» Exercise description: Give back the full data character for character.

-- Records follows --

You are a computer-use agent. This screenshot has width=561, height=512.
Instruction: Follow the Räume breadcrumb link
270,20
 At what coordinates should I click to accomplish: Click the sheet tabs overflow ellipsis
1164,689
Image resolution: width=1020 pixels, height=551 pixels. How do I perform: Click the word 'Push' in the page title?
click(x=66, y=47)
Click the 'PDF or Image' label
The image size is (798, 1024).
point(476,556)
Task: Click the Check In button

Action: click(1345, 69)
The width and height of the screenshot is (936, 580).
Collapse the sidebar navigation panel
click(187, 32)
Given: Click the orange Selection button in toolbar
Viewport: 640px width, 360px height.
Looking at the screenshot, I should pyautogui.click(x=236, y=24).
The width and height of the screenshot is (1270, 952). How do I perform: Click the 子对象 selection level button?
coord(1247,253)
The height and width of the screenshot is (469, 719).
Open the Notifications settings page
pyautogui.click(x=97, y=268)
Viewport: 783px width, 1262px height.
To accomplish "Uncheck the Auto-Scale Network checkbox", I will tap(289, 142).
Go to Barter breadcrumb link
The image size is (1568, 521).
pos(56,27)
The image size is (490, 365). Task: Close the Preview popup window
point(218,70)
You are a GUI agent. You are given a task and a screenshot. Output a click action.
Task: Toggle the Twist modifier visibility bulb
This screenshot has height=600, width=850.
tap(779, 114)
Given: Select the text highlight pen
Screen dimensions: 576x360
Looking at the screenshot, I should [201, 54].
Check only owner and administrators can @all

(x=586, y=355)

-- Records concluded --

» Answer section:
You are a computer-use agent. This screenshot has width=561, height=512.
Instruction: Follow the Räume breadcrumb link
270,20
 At what coordinates should I click to accomplish: Click the sheet tabs overflow ellipsis
1164,689
Image resolution: width=1020 pixels, height=551 pixels. How do I perform: Click the word 'Push' in the page title?
click(x=66, y=47)
Click the 'PDF or Image' label
The image size is (798, 1024).
point(476,556)
Task: Click the Check In button

Action: click(1345, 69)
The width and height of the screenshot is (936, 580).
Collapse the sidebar navigation panel
click(187, 32)
Given: Click the orange Selection button in toolbar
Viewport: 640px width, 360px height.
Looking at the screenshot, I should pyautogui.click(x=236, y=24).
The width and height of the screenshot is (1270, 952). How do I perform: Click the 子对象 selection level button?
coord(1247,253)
The height and width of the screenshot is (469, 719).
Open the Notifications settings page
pyautogui.click(x=97, y=268)
Viewport: 783px width, 1262px height.
To accomplish "Uncheck the Auto-Scale Network checkbox", I will tap(289, 142).
Go to Barter breadcrumb link
The image size is (1568, 521).
pos(56,27)
The image size is (490, 365). Task: Close the Preview popup window
point(218,70)
You are a GUI agent. You are given a task and a screenshot. Output a click action.
Task: Toggle the Twist modifier visibility bulb
This screenshot has height=600, width=850.
tap(779, 114)
Given: Select the text highlight pen
Screen dimensions: 576x360
Looking at the screenshot, I should [201, 54].
Check only owner and administrators can @all

(x=586, y=355)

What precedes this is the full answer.